Читает собственно русские былины,— и размер тот, но любовь у них красивее, почти нет тела, нету плоти. Хорошо, я люблю Вафу слушать, а Гогик оделяет нас черным кофеем и хорошим кэксом. Тэки сидит на моих коленях и грезит о барышне: «Где дети? где Ляля, где Лева?»— спрашиваю я, скот, тихо скуля, отвечает мне: «Они есть». Ну хорошо! Левушку мы ждем завтра, он приедет к нам и мы с ним покутим. Мы любим с ним кулич с крэмом, а потом читаем поэта Райниса, в понимании и освещении зубоврача Дауге[1106]. Ну и хохочем же мы с ним — до слез, до блаженства. Вот и все, моя ненаглядная гвоздичка, горошек мой яркий и душистый. Живем мы с отцом какой-то ночной и темной жизнью: все из прошедшего грабим, а настоящее печальное: человек — молюск пошел!
Людей ходит к нам много, я стала всех пускать — стрекочут, муравьятца, а бога в лице нет.

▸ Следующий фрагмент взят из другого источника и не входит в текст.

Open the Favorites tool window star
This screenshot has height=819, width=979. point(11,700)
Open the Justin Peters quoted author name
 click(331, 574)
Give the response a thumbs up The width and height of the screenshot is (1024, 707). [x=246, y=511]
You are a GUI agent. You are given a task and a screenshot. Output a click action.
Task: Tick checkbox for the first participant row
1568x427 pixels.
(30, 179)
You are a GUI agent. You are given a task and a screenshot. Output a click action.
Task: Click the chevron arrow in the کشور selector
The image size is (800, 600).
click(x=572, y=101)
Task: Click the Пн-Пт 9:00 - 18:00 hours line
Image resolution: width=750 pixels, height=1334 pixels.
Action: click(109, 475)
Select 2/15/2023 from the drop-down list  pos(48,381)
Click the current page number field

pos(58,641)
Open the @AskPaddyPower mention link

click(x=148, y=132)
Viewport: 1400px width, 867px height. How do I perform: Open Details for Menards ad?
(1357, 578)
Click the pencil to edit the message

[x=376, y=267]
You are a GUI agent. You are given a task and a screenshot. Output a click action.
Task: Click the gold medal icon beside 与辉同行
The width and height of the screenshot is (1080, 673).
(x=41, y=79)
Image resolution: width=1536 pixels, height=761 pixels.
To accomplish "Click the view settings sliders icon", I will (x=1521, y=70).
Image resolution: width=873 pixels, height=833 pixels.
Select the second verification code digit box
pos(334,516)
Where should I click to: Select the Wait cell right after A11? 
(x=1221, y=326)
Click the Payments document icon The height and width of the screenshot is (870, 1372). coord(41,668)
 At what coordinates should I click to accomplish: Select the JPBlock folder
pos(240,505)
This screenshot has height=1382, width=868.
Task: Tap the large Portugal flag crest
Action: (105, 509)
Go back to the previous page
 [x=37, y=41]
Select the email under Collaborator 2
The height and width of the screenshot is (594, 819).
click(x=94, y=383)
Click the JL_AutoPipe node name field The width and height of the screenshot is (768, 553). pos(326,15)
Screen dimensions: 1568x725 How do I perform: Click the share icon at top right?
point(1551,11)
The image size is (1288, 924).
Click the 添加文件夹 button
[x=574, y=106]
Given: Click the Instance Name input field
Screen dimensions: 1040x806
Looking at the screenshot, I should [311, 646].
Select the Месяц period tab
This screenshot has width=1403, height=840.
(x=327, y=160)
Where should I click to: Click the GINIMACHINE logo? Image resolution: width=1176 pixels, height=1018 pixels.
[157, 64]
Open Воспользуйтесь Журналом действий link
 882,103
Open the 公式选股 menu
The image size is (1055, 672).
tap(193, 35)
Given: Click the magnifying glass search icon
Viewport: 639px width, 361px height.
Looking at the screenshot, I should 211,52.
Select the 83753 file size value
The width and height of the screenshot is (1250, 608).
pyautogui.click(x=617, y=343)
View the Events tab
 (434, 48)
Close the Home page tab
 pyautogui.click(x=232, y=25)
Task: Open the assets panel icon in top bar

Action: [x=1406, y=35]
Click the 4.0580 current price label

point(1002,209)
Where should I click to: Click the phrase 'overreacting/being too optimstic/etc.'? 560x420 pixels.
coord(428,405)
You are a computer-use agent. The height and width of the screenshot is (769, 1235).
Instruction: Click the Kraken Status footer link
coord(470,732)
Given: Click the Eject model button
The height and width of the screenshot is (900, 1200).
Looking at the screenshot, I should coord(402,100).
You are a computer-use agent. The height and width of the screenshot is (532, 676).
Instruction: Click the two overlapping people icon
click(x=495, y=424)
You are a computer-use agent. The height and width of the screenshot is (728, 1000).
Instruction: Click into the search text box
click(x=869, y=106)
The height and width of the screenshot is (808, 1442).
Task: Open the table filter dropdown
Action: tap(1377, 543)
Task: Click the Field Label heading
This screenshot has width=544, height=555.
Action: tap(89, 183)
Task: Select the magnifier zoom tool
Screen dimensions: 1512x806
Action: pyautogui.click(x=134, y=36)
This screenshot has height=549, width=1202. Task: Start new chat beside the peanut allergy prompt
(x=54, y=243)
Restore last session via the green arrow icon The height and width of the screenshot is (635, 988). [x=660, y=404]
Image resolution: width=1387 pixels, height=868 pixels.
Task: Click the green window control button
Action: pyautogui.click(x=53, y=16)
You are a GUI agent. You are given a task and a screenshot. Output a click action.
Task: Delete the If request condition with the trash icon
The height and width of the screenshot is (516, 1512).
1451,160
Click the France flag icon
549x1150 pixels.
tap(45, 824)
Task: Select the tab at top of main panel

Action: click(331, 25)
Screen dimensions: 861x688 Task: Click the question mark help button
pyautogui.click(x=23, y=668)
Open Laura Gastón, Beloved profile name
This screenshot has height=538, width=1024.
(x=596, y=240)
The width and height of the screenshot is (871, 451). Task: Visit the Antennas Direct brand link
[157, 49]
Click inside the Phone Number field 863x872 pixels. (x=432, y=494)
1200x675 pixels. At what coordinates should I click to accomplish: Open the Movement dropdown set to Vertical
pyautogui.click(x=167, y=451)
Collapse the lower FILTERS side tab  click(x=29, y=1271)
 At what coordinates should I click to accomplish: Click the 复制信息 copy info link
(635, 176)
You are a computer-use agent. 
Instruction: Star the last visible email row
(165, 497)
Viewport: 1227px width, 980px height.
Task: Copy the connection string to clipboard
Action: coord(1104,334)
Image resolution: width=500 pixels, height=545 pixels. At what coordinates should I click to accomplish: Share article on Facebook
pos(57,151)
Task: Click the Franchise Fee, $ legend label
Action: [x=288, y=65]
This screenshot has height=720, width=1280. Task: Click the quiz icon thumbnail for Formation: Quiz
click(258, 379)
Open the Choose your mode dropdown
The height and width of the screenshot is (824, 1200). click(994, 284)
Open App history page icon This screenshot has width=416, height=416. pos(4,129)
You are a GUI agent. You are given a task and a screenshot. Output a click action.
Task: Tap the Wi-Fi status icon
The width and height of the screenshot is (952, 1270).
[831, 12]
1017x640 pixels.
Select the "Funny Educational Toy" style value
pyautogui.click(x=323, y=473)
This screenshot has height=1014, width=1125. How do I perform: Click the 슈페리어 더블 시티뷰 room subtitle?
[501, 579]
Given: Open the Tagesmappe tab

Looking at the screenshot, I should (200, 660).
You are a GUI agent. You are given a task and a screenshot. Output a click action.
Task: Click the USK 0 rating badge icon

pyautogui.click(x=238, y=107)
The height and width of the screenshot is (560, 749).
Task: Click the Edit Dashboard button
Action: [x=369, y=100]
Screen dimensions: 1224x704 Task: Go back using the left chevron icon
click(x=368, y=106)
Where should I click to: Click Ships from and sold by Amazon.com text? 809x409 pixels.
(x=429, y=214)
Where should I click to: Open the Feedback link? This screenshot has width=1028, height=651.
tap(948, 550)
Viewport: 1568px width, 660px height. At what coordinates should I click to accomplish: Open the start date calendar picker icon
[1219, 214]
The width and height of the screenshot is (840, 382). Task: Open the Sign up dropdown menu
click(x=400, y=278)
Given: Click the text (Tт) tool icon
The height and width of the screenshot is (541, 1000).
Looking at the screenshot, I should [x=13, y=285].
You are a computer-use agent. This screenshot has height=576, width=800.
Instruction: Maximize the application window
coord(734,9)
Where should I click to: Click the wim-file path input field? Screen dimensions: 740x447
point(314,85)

Умора, Мих. Фед. полез в актеры, дали ему третьестепенную роль, он прилетел домой, на клочке бумажки написана его роль: первый кредитор: «и я, и я».
второй кредитор: «в каталажку его»
третий кредитор (М.Ф.): «и я, и я сдеру с него».
Так вот вся роль «и я сдеру с него». А пройдошливый заходил Лэди Макбет, Посартом говорит мне: «Правда, мама Катя, вы не ожидали, что я так быстро выдвинусь?» Вытаращила я на него глаза и говорю: «Слушай, перестань бахвалиться: приехал солдат из муз. команды домой в деревню, с трубой, ну родичи и говорят: «Сыграй, Ваня» — «Сичас». Взял трубу, положил перед собой лоскуток бумаги (вроде твоей переписанной роли), стучит ногой, трубу держит, приговаривает: «Раз, два, три, четыре, раз, два, три, четыре», и в трубу — трррр….. опять ногой стучит, опять считает….. тпрууу... Солдат был уверен, что играет марш, родичи — вряд ли, ну а я убеждена, что ты еще тпррр». Обиделся... Вообще он жалкий и ничтожный духовный-черняк, и с ним у нас ничего общего, тяжеловатый сосед.